Fundamentally, in Kerala, privatisation-based solutions can succeed only when people develop entrepreneurial orientation, publicly acknowledge the relevance/logic of incentive structures, and shun age-old anti-profit posturing glamourised by Malayali Marxists. While reform ideas may flow from consultants and the elite, reform implementation has to be bottom-up. If reforms must succeed, there must be popular participation as well as mutual faith between Government and citizens. It must be recognised that the media play a crucial role in this process.

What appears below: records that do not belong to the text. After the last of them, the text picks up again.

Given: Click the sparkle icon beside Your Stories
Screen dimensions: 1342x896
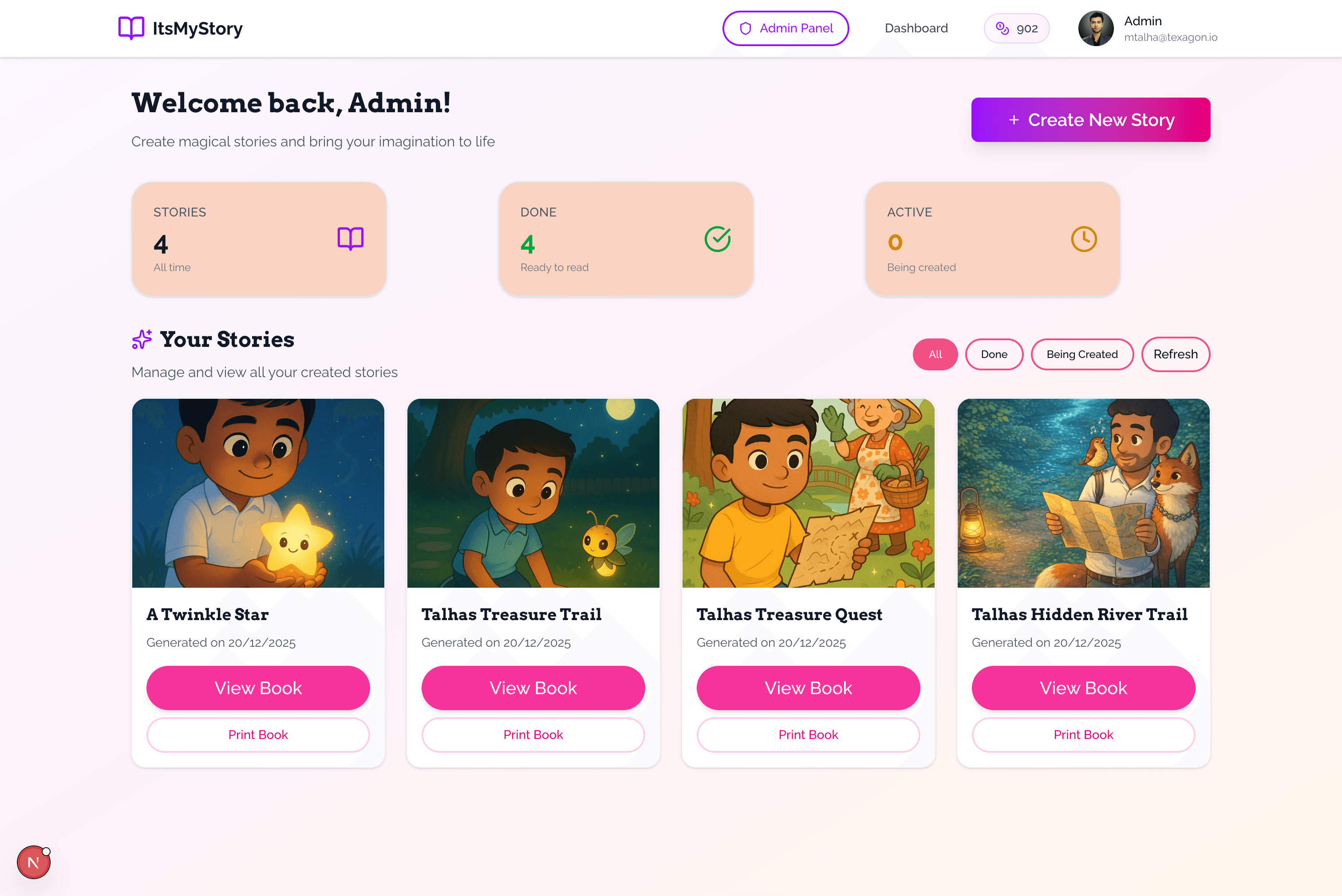Looking at the screenshot, I should click(x=142, y=339).
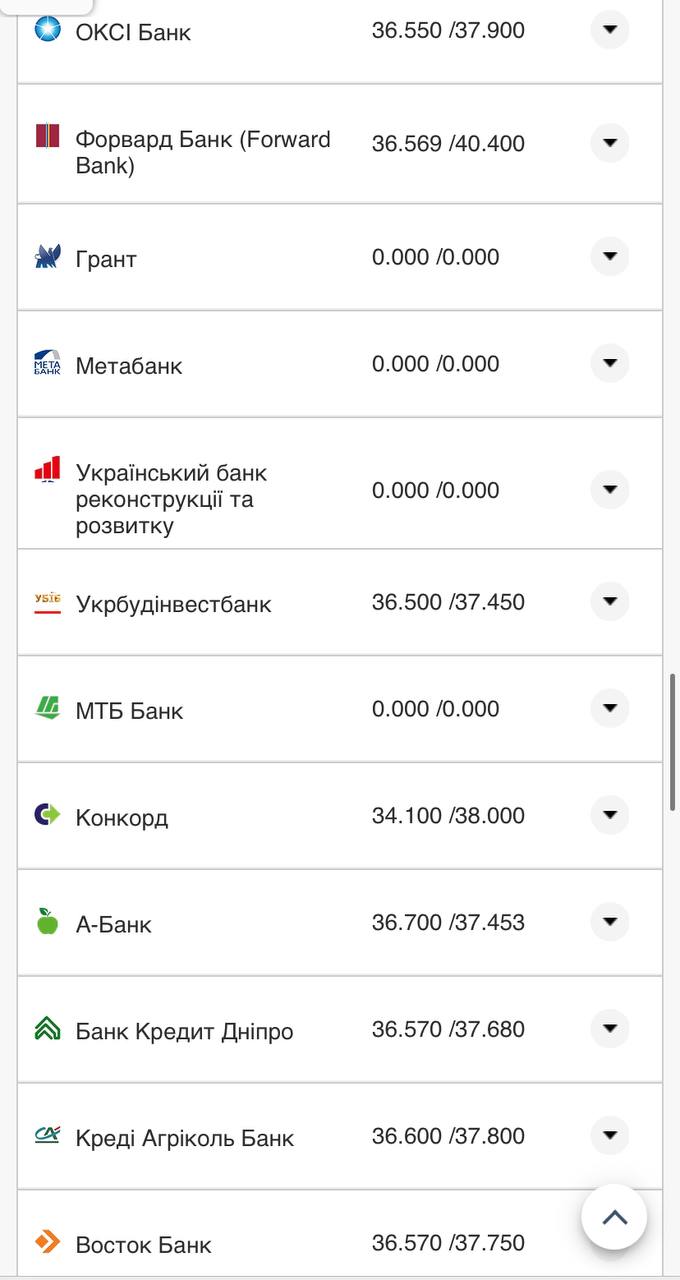The image size is (680, 1280).
Task: Click the green apple А-Банк icon
Action: tap(47, 921)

Superbrains of the Secretariat may succeed in framing laws and policies that attract investors. But investors will not stay here long unless the people employed in these new ventures come to work with a new attitude and a reformed mind. Here again, the mass media have a critical role to play. Hence, it is frightening to see experienced administrators adopting tactics that reek of suspicion and disdain for journalists and the masses.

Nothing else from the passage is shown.